Trey Mewes, Mankato Free Press, 2-17-2016
A dance studio inside Minnesota State University, Mankato buzzed with action.
Children and adults alike practiced ball drills, soccer drills, yoga poses and a whole lot of laps around the room for a few younger participants.
That’s common for the Young Athletes program at Minnesota State Mankato, which is partnering with Leisure Education for Exceptional People this year to help more special needs children get in shape and develop their motor skills.
“We’re really focused here at LEEP to expand our youth programs,” said Kristy Rotchadl, athletics coordinator for LEEP. “We really want to reach out to as many athletes as we can.”
While Minnesota State Mankato has put together similar programs in the past, this is the first time LEEP has partnered with Minnesota State Mankato students and faculty on the Young Athletes program, which is designed to help children ages 2-7 with physical or intellectual disabilities improve foundational skills such as balance, jumping, kicking, gripping and more.
“It just helps develop those skills so that when they turn 8, or when they want to compete in the Special Olympics, they can do that,” Rotchadl said.
The eight-week program began last month for more than a dozen children, who come to Minnesota State Mankato each Wednesday to work out with students majoring in education.
Special education teachers are in high demand in Minnesota and nationwide, so working with special needs children is a good opportunity for many would-be educators.
Minnesota State Mankato senior Sydney Remus is helping with the Young Athletes program as part of a class, but she said she jumped at the chance to work with children as part of her health and physical education major.
“It’s a great experience,” she said. “I’m glad I took advantage of the chance to do this.” That kind of experience helps Minnesota State Mankato students in the marketplace, according to professor Susan Tarr, who also coordinates Minnesota State Mankato’s Developmental Adapted Physical Education program.
What’s more, it’s a positive way for students to contribute to the community — programs like Young Athletes are in demand among parents with special needs children.
“They need programs like this,” Tarr said.
“Parents are looking for programs and camps all the time.”
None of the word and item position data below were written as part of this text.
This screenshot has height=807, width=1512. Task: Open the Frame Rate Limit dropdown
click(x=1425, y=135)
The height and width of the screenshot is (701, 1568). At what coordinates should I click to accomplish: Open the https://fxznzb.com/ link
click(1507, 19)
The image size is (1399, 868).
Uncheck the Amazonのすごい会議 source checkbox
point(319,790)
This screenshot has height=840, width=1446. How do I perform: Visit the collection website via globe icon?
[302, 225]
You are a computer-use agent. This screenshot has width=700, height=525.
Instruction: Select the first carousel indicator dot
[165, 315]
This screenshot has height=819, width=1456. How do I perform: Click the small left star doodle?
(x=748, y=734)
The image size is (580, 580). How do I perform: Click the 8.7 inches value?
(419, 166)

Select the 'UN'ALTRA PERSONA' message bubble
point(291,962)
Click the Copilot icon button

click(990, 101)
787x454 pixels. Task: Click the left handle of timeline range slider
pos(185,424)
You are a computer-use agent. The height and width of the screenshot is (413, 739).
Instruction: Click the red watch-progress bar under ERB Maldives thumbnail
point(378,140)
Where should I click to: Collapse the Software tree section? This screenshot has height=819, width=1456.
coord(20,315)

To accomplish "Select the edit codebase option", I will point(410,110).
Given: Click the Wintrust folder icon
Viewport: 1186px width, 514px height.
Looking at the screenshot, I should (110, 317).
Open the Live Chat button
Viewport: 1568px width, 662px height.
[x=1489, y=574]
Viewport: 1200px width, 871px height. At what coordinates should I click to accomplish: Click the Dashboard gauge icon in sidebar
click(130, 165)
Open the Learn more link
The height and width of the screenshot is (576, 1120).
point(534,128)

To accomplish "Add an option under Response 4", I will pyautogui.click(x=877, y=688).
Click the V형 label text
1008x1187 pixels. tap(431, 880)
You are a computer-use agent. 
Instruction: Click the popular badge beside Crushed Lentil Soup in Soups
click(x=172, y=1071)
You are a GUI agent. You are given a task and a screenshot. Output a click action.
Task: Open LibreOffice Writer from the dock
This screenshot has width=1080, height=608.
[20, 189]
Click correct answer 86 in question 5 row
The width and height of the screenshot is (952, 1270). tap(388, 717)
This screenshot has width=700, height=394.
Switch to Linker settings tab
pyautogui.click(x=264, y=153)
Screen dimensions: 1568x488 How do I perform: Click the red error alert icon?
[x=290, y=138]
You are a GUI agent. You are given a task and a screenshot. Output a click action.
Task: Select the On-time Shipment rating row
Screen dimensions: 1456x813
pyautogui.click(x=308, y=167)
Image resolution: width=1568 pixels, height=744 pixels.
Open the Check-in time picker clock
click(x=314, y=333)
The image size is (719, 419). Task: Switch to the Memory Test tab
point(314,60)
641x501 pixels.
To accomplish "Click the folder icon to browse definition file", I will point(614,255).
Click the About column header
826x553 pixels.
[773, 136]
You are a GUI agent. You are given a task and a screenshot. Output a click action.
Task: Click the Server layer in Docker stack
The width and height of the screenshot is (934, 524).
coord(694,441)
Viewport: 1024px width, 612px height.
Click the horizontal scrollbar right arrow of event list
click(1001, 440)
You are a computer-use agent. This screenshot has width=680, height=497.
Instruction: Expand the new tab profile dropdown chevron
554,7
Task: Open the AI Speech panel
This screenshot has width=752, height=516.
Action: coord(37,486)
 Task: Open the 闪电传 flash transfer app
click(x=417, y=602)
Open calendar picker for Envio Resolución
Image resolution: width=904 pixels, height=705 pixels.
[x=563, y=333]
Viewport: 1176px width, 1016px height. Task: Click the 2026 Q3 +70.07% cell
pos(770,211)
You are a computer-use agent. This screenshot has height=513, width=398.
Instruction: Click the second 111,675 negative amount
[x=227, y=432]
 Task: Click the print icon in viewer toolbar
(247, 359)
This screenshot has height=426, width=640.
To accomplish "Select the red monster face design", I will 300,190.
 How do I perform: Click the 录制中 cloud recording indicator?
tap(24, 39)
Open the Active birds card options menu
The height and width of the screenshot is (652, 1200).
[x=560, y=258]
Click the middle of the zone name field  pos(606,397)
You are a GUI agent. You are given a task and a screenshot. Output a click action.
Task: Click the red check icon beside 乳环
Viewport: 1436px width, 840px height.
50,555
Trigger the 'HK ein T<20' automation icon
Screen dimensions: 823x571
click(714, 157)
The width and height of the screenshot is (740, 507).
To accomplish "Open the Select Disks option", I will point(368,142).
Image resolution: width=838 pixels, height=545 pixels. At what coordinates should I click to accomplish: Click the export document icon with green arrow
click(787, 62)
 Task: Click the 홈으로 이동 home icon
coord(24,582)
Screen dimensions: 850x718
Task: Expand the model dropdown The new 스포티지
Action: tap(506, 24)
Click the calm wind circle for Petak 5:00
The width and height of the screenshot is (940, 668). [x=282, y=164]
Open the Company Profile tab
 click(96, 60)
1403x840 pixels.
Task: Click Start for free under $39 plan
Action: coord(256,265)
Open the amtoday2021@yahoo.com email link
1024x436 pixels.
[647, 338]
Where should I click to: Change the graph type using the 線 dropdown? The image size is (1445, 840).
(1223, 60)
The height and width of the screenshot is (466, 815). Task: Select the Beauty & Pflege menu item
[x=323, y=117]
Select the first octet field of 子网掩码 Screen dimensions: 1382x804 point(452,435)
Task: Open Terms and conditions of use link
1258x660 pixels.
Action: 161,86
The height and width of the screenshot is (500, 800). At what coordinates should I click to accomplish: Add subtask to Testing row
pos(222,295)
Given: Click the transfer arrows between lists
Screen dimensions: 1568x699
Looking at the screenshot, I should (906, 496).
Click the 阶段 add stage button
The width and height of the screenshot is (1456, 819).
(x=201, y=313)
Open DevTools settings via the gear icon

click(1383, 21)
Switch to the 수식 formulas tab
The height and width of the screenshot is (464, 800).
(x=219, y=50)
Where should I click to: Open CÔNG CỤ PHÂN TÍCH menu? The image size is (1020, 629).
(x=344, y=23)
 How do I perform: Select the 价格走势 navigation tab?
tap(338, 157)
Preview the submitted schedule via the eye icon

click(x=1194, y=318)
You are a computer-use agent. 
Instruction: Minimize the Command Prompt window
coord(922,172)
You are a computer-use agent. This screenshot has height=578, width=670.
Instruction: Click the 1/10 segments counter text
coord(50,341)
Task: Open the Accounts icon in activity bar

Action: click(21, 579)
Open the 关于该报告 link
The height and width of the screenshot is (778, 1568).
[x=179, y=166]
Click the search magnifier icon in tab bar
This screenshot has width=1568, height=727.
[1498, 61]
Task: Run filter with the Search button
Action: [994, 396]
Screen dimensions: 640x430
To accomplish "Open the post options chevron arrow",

Billie Bassett, whose 5-year-old son, Aden, is part of Young Athletes, was glad she could get Aden into an athletic program that wouldn’t be as structured as other child activities. Aden has Down syndrome and had participated in a few basketball programs before, but he’s finding a lot more success in Young Athletes programs.
“He’s more of an open gym kind of kid,” Bassett said with a laugh. “It’s really good here. They welcome that and want that.”
Young Athletes also welcomes siblings and friends of special needs students, which parents say is great for their children to interact with others.